## THE PROBLEM:
What lines below mention the word "will"? Copy each one.
# # # # # # #
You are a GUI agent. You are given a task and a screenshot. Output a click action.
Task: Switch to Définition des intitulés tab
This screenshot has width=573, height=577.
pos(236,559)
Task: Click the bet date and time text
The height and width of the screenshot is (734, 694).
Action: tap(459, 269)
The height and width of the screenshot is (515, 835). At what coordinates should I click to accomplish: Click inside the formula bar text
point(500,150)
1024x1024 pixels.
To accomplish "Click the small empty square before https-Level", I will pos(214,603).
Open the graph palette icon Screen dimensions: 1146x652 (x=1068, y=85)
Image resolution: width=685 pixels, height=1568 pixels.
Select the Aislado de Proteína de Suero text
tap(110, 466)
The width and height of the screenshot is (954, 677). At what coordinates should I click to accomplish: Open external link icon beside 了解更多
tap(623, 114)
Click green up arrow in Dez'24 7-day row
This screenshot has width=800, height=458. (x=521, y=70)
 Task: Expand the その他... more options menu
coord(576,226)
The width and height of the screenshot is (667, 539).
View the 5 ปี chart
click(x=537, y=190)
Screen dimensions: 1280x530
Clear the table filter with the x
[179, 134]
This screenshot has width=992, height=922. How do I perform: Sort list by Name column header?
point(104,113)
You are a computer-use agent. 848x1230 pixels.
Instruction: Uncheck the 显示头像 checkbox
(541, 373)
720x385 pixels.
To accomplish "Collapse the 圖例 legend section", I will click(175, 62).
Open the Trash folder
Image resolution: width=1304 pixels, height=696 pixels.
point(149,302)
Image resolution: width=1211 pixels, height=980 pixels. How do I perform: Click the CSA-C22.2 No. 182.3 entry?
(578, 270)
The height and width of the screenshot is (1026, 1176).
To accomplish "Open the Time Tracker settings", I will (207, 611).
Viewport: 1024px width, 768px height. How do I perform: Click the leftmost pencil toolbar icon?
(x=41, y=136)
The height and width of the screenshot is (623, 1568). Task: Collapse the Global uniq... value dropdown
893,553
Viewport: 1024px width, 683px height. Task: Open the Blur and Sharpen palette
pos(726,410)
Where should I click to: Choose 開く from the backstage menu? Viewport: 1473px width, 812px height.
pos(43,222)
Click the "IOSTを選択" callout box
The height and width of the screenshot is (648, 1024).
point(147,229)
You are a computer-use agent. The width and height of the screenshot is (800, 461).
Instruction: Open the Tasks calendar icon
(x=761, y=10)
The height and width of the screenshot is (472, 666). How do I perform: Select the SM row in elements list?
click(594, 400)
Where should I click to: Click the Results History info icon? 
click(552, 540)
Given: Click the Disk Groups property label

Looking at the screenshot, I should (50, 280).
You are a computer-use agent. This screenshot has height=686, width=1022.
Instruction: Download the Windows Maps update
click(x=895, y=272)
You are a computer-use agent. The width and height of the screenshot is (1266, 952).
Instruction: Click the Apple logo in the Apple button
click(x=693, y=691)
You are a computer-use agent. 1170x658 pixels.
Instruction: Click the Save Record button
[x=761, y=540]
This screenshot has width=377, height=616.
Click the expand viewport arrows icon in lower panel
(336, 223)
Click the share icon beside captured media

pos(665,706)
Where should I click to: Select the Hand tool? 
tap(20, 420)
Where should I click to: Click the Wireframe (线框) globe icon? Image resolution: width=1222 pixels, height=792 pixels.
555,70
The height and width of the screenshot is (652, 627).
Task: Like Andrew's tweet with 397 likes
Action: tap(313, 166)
# # # # # # #
## SOLUTION FOR THIS EXERCISE:
To accomplish "Click the small empty square before https-Level", I will pos(214,603).
To accomplish "Collapse the 圖例 legend section", I will click(175, 62).
To accomplish "Open the Time Tracker settings", I will (207, 611).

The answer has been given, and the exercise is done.